Teleprompter, Nachrichtensprecher und andere

Eine kleine Randnotiz bezüglich des UN-Treffens lässt aufhorchen: "He twinned his complaint with personal complaints about the U.N. infrastructure, saying he and first lady Melania Trump were briefly marooned on a malfunctioning U.N. escalator and that his teleprompter was not initially working."

Die Redewendung "briefly marooned" erinnert fast schon an Macron, der ein bisschen blockiert wurde, weil Trump wichtiger war, wie es in der Trivialpresse zu finden ist. Und es erinnert auch an Instant Karma. Aber, was so unauffällig daherkommt und scheinbar völlig alltäglich geworden ist, der Teleprompter hatte eine Verzögerung.

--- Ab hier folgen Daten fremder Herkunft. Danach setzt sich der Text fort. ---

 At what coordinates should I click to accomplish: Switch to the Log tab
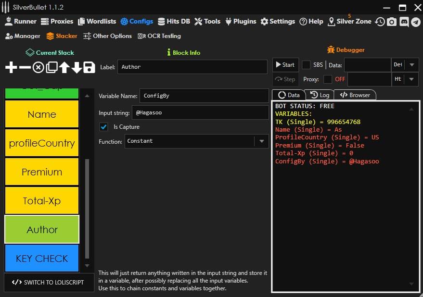(320, 95)
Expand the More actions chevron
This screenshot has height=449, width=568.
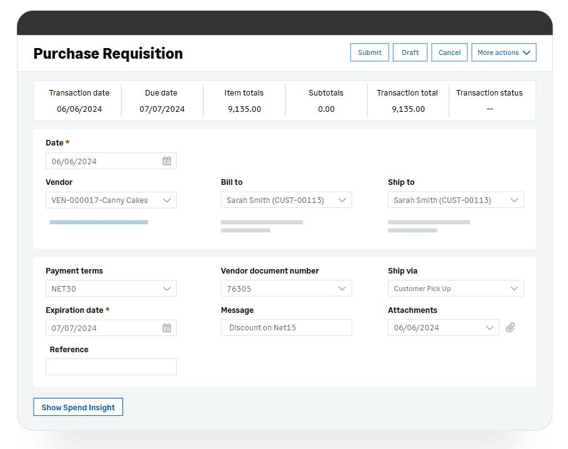[527, 52]
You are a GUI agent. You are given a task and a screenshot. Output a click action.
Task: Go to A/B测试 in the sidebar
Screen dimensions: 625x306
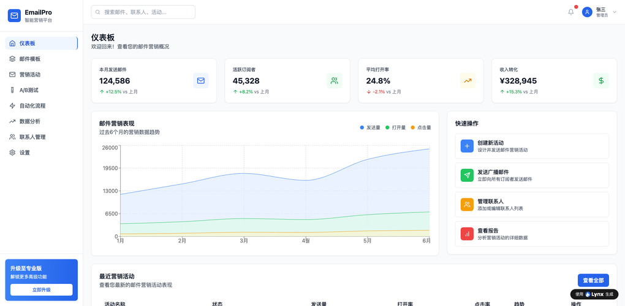coord(29,91)
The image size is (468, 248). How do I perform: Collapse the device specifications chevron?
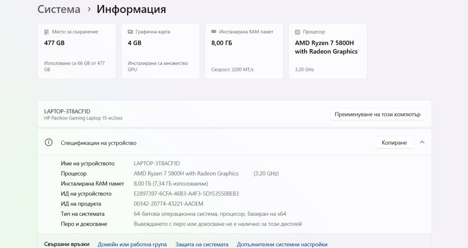point(422,142)
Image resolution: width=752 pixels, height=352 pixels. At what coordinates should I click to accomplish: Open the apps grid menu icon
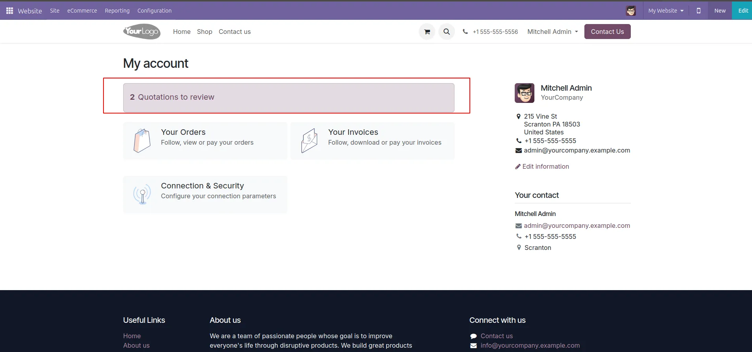pos(10,11)
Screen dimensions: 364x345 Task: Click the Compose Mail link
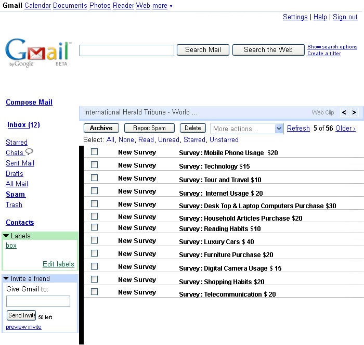point(29,102)
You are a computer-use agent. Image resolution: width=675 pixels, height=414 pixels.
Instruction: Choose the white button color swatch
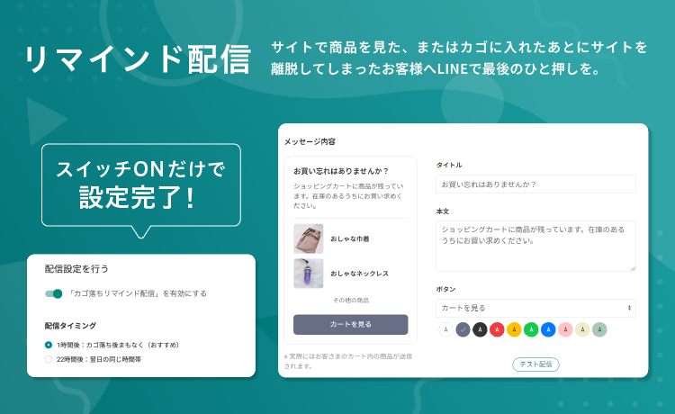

Wow! Ich kann das ja für Nachrichtensprecher nachvollziehen. Ich kann das sogar als Musiker nachvollziehen, ich hab immer unten meine Texte gehabt, nicht weil ich sie nicht kannte, sondern weil ich sie als Sicherheit deponiert hatte, falls mir der Faden reisst. Um wenigstens das erste Wort der nächsten Strophe zu erhaschen, reicht ja schon.

Aber das ist Performance, so tun als ob. Künstler machen das täglich, andere verlieren sich in Soaps um so zu tun als ob. Und Nachrichtensprecher, ja, die wissen nicht was kommt und lesen ab. Klar, ist ja live, keine Inszenierung.

Aber Regierende? Sprecher für das Volk, wie es heisst? Sollten die nicht wissen, was sie sagen und sagen wollen? Okay, ein Zettel mit Stichworten. Ja. Falls man den Faden verliert oder einen Aspekt vergessen hat. D'accord.

Aber vom Teleprompter ablesen? Brauch ich da einen Regierenden oder einen Nachrichtensprecher? Vielleicht ist der Nachrichtensprecher sogar noch besser, der hat Übung in seinem Job.

Kleines Stichwort: Freie Rede.

Heutzutage so eingeschränkt, dass Heerscharen von Anwälten vorher einen Text analysieren müssen, bevor er veröffentlicht werden darf. Ist das freie Rede?

Und wenn die Sprecher für das Volk, die Regierenden, nicht mehr sagen können, was sie eigentlich meinen und wollen, weil dieses und jenes halt heute nicht mehr gesagt werden darf. Wenn schon die Vorzensur greift. Wozu bitteschön brauch ich dann noch Regierungs-Nachrichtensprecher, die jede Menge Geld kosten und billiger zu haben wären?

Die Demokratie-Simulation versagt sobald jemand basisdemokratische Rechte einfordert, der nicht zu den Herrschenden gehört. Das ist kein Einzelfall, das ist Programm. Also viele zufällige Einzelfälle, sozusagen.

Wenn ich Regierende, die vom Teleprompter ablesen, durch beliebige Schauspieler oder Personen ersetze, ändert das rein gar nichts an der verbreiteten Nachricht, Propaganda machen ja nur die anderen, sondern nur am Unterhaltswert. Witzig oder nicht, extrem formuliert.

Wozu ein ganzes Parlament, wenn man nur vordefinierte Antworten und Reden bekommt? Wer immer diese definiert hat.

Wenn man es marktwirtschaftlich angeht ("Der Markt regelt das - haha"), dann brauchen wir keine teure "Regierung" alias Nachrichtsprecher. Das ist billiger zu haben. Wir nehmen einfach die Lobbyisten, lassen sie dafür zahlen, und geben ihnen das Recht einen billigen Nachrichtensprecher zu beschäftigen, der ihre "Weisheiten" dem Volk schmackhaft macht. Wäre jetzt nicht unbedingt Demokratie, aber geschissen drauf, war es vorher ja auch nicht. Wir (das Volk) haben bloss zusätzliche Parasiten bezahlt, damit sie Nachrichtensprecher der gehobenen Klasse sein dürfen.

Will man es tatsächlich demokratisch angehen, naja, die Demokratie ist auf der Strasse zuhause ... allerdings, der Inhalt dieser Aussage könnte möglicherweise grosse Teile der Regierenden verunsichern ...

Noch ein Nebensatz zu "Fakten": Wir Menschen, mit unserem beschränkten Sensorium, nicht mit dem Scharfblick des Falken ausgestattet, ohne den Geruchssinn des Hundes etc., wir Wesen, die die Welt nur unzureichend wahrnehmen, maßen uns an, etwas, was für uns scheinbare Realität hat, auch absolute Realität zu nennen? Sie als unumstösslichen Fakt zu etablieren?